GOAL ::
Find each row below that contains the word "list", and copy those rows in full.

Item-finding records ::
+++++
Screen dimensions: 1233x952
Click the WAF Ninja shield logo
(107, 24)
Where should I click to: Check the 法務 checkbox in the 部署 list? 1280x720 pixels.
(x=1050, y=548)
+++++
RESULT FOR THIS TASK ::
Where should I click to: Check the 法務 checkbox in the 部署 list? 1280x720 pixels.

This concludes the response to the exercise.